*Task brief*
Word for word, restate every entry shown below.

▼

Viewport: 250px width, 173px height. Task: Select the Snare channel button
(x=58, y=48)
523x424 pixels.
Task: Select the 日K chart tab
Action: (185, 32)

▲

*Answer to this task*
Viewport: 250px width, 173px height. Task: Select the Snare channel button
(x=58, y=48)
523x424 pixels.
Task: Select the 日K chart tab
Action: (185, 32)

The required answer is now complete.